肺泡巨噬細胞是肺臟的重要細胞，不但參與肺的防御及免疫，而且能分泌多種生物活性物質。慢性炎癥中，巨噬細胞聚集并持續存在。其來源主要是從血液循環中不斷募集單核細胞，離開血流游出血管后的單核細胞，轉變為巨噬細胞。這是粘附分子和趨化因子持續穩定表達的結果。有文獻[27]報道，局部一次大劑量照射后2周-3周，肺巨噬細胞數明顯下降，4周-8周逐漸恢復到正常水平。本實驗觀察到RT組照射后24周時，大量肺泡腔可見巨噬細胞，大量出現較T+RT組晚，也許與射線在早期引起巨噬細胞損傷，而α1胸腺肽能誘導T細胞分泌，促進T淋巴細胞亞群發育、成熟并活化，同時調節T淋巴細胞亞群的比例，并增強巨噬細胞的吞噬功能有關。巨噬細胞激活后釋放的成纖維細胞生長因子能夠促進成纖維細胞的增生，并合成和分泌大量的膠原纖維使肺組織纖維化[28]。這可能是引起放射性肺纖維化的重要原因之一。

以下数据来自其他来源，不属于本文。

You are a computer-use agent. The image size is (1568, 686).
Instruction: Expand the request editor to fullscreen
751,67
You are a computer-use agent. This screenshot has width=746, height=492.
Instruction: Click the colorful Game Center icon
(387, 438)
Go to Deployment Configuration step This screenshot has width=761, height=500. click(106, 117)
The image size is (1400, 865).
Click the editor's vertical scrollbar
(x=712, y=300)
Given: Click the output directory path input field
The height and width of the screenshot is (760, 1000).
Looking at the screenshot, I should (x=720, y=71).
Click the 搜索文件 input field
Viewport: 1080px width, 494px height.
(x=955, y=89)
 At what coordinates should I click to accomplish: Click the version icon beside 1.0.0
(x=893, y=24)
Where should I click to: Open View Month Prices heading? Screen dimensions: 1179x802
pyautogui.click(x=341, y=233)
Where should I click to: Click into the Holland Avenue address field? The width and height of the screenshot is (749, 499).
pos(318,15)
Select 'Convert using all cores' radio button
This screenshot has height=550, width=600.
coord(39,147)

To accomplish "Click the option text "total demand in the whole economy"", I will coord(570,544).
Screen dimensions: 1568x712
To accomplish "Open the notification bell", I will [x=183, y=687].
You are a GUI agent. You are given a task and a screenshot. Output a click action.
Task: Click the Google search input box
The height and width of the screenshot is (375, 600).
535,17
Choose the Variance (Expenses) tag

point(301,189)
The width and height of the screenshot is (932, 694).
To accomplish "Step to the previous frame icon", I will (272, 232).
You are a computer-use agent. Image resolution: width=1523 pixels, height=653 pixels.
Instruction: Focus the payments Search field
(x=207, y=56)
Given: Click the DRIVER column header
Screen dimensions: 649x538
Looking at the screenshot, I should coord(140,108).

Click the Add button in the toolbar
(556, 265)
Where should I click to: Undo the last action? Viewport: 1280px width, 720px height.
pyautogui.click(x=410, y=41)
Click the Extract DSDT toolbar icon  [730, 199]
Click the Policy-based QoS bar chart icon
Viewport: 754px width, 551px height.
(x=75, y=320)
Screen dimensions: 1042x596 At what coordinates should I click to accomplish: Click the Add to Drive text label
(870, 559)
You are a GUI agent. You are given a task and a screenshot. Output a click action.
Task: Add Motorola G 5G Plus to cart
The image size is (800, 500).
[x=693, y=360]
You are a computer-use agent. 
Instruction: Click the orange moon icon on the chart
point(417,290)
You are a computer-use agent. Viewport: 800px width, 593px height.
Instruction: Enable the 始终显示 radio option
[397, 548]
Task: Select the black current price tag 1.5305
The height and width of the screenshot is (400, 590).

本研究發現，α1胸腺肽并沒有加重其炎癥反應，反而減輕了放射性肺損傷，但其具體機制尚不明確。

總之，本研究采用動物模型經小鼠胸水、肺系數、病理組織學肺泡壁腫脹與炎性細胞浸潤評分和肺纖維化積分、肺泡灌洗液的細胞計數、蛋白定量分析，初步證明α1胸腺肽與照射同期使用可明顯減輕放射性肺損傷的發生，確切結論還有待進一步研究。